In the present embodiment, when a certain partial region is selected, it is only necessary to irradiate at least the selected partial region with pulsed laser light. That is, it is not necessary to irradiate the entire range of the living tissue with laser light. For example, photoacoustic imaging requires nsec order pulsed laser light, and a Q-switch solid-state laser is assumed as a light source used for irradiation of such pulsed laser light. When pulsed laser light is applied to the entire area, if you want to obtain a safety standard power of 20 mJ / cm ² with a Q-switched solid-state laser, a pulse output of 60 mJ or more is required when considering the efficiency and irradiation range of the optical system. Is required. This is a factor in increasing the cost of the apparatus. In this embodiment, it is possible to switch and irradiate pulse laser light for each partial region, and the power of the light source can be suppressed. This is advantageous in terms of cost.

  In the present embodiment, the time required for constructing one image is short, and an image can be obtained at a speed higher than the practically required imaging speed determined according to the diagnosis target. When imaging can be performed at a speed higher than the image acceleration necessary for practical use, for example, the processing from step S2 to step S6 in FIG. 6 is performed a plurality of times for each partial region of region A, region B, and region C. An average of a plurality of sampling data may be obtained and stored in the element data memory 108. Alternatively, steps S1 to S10 in FIG. 6 may be performed a plurality of times to generate a plurality of tomographic images, and the generated plurality of tomographic images may be averaged. In such a case, the SN ratio (Signal to Noise Ratio) of the image can be improved, and the image quality can be improved.

  In the above embodiment, the number of probe elements corresponding to each partial region is equal to the number of data that can be sampled in parallel by the signal capturing unit 107, but the present invention is not limited to this. The number of probe elements corresponding to the partial region may be smaller than the number of data that can be sampled in parallel by the signal capturing unit 107. Further, the widths of the partial areas do not need to match each other. For example, when a certain partial region has a width corresponding to a probe element of 64 ch, another partial region may have a width corresponding to a probe element of 60 ch.
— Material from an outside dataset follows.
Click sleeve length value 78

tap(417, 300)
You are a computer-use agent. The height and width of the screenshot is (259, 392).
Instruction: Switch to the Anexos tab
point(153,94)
  In the above embodiment, the partial areas do not have an overlapping area between the partial areas. However, the present invention is not limited to this. Each partial area may have an area overlapping with another partial area. For example, when the ultrasonic probe 103 has 128 ch probe elements, the range to be imaged is divided into five partial areas, and the first to 64th probe elements are the area A, and the 32nd to 96th. The probe elements up to and including the 64th to 128th probe elements may be the area C, the 96th to 160th probe elements may be the area D, and the 128th to 192nd probe elements may be the area E. In this case, for example, the 32nd to 64th probe elements overlap in the region A and the region B, and the 64th to 96th probe elements overlap in the region B and the region C.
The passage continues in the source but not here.